BCG GIRL (2025)
Documentary Short
Directed, filmed, and edited by Jessie Barr
Additional editing by Alec Styborski
ABOUT
BCG Girl is a documentary short film that offers an intimate and visceral exploration of filmmaker Jessie Barr’s immunotherapy treatment through the lens of personal experience. The film focuses on the Bacillus Calmette-Guerin (BCG) treatment—a tuberculosis vaccine repurposed as a form of bladder cancer immunotherapy—administered in six weekly rounds.
Through stark, observational detail, the film immerses the audience in the raw physical and emotional reality of the procedure: a catheter-delivered dose of BCG, the challenge of holding it in for two hours, the ritualistic rotations on the hospital bed every fifteen minutes (the exact length of the film) to ensure full coverage of the bladder lining. These details, clinical yet deeply human, highlight the endurance required in the face of medical intervention.

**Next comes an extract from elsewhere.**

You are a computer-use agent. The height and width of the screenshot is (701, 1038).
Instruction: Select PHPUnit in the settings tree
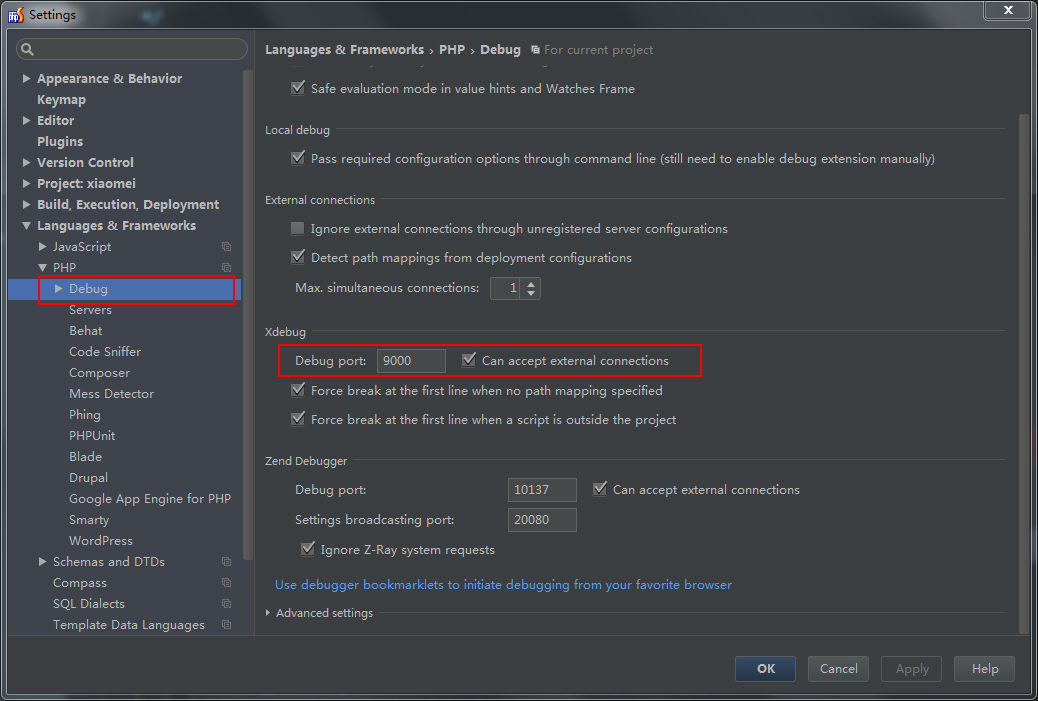(x=92, y=436)
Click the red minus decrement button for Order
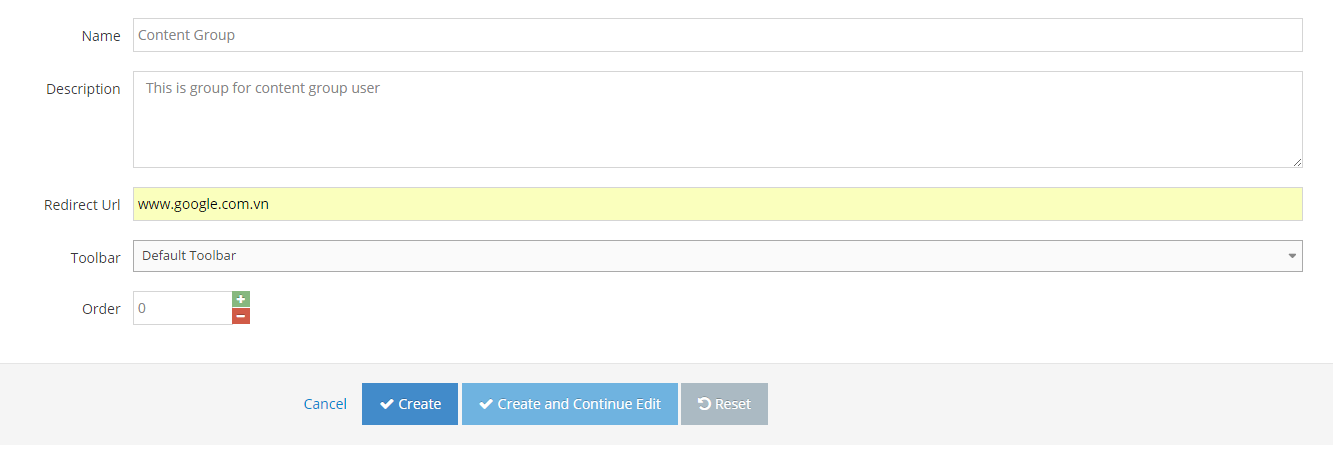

By centering bodily experience and quiet resilience, BCG Girl sheds light on the intersection of medicine, vulnerability, and the unspoken rituals of survival. It’s an unflinching, poetic meditation on the body’s relationship to disease, treatment, and the act of waiting—both for relief and for the unknown.
DIRECTOR’S STATEMENT
"On March 13th, 2024, I was diagnosed with bladder cancer. It’s stage zero. I am so lucky. The doctor said it was a miracle they caught it when they did. I started treatment immediately. I found on June 21st that I am ALL CLEAR. Suddenly, radiant health is here. BCG Girl was a way to process the diagnosis, treatment, and healing. I know this is bizarre, and cancer is scary, but it changed my life. First, when I was 16 and lost my dad to the disease and I ran from it. And now, for a second time, when it visited me, and I had to trust myself to go through it and LIVE LIVE LIVE.”